The Commission should understand at this point in AMI (and BPL) development that not only is there considerable uncertainty over the costs of the technology but there is also considerable uncertainty over the technology itself and its ability to provide the functionality that’s been required on such a scale. It is not clear as to why SDG&E should push the Commission into committing to pre-deployment expenditures in October 2005 when the core technologies behind AMI are not even going to begin testing until March 2006.
In addition, it appears that SDG&E’s revised pre-deployment funding request already pushes back its schedule on meter deployment because it does not contain any capital expenditures associated with meter installations. SDG&E’s March 30th testimony shows SDG&E installing 10,000 advanced meters for beta testing beginning in the first quarter of 2006 (SDG&E Testimony; March 30, 2005; Chapter 3; pp. PKC3-8 and PKC3-9). However, SDG&E’s revised pre-deployment budget includes no capital expenditures (UCAN-DR #2-4), implying meter installations for Beta Testing purposes will not occur as originally planned.

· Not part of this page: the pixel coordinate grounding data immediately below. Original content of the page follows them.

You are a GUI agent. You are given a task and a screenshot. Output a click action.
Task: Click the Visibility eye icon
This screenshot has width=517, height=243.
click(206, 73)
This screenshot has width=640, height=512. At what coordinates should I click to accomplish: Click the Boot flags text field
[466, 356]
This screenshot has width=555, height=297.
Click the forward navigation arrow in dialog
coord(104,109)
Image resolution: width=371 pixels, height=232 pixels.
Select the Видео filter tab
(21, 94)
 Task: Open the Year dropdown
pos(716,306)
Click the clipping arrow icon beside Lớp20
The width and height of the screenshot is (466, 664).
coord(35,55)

Because both advanced metering and BPL technologies are emerging technologies, it is important that the Commission take a measured and reasoned approach to evaluating utility AMI business case analysis. It should not be swayed by the claims of urgency that are driving the utilities’ pre-deployment funding requests. AMI business development is such a large, complicated, and important undertaking it cannot be adequately evaluated under unsupported claims of urgency.

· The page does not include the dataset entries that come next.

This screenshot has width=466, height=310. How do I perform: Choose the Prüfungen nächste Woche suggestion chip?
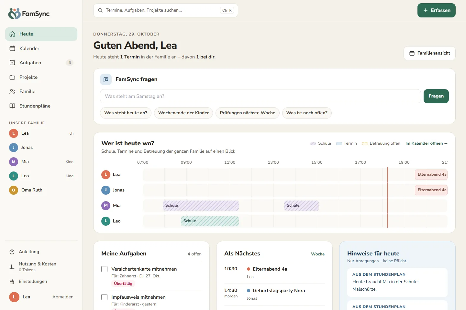pos(248,113)
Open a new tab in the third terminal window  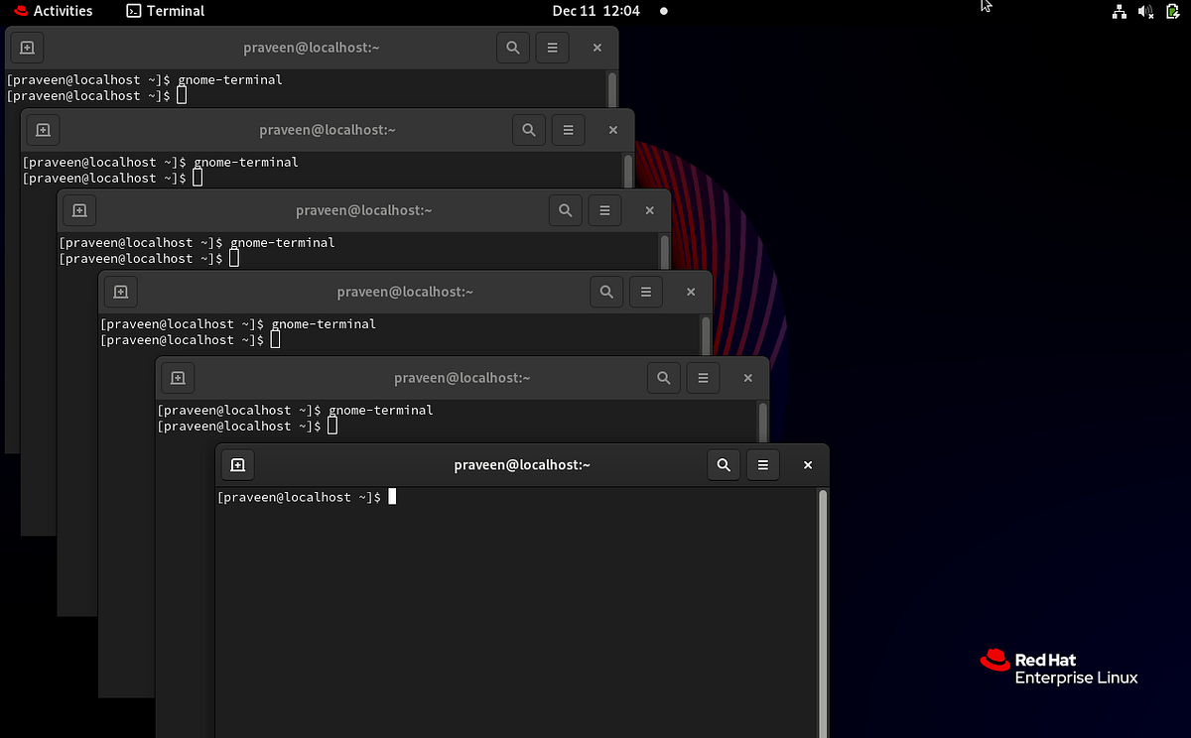point(79,209)
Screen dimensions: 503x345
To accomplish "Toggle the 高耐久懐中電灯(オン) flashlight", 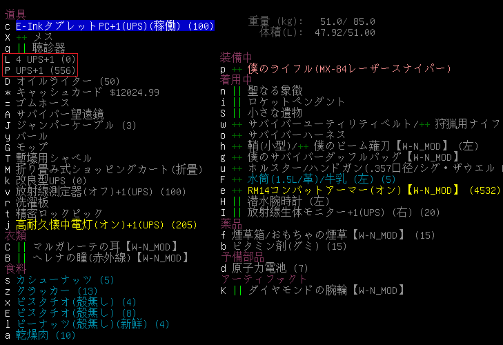I will tap(88, 224).
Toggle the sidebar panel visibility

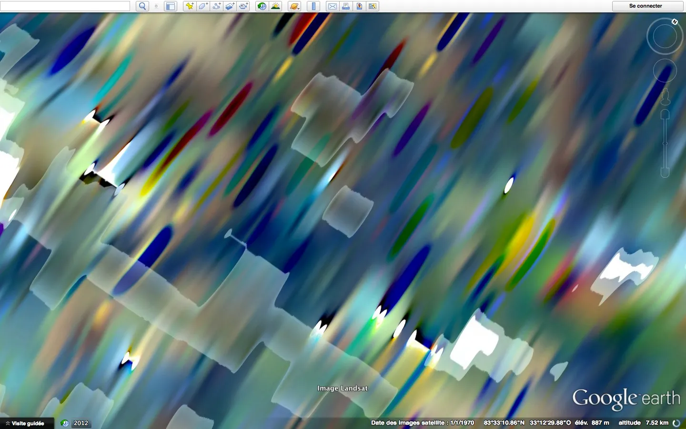[x=170, y=6]
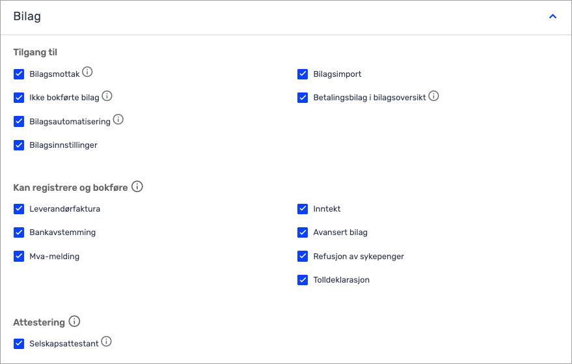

C. At Most The Commission Should Only Authorize Pre-Deployment Funding After March, 2006
As discussed in this testimony, SDG&E’s showing doesn’t adequately justify pre-deployment funding. Funding a project before the Commission has a chance to evaluate whether it is a reasonable and/or useful investment of ratepayer funds is poor public policy and sets a bad regulatory precedent.
UCAN suggests that if the Commission is to authorize incremental funding for AMI deployment, that additional funding should not begin until March 2006, at the earliest. That additional funding should be focused upon the proposed Technology Pilot. After the conclusion of that process, SDG&E would be permitted to begin other incremental expenditures.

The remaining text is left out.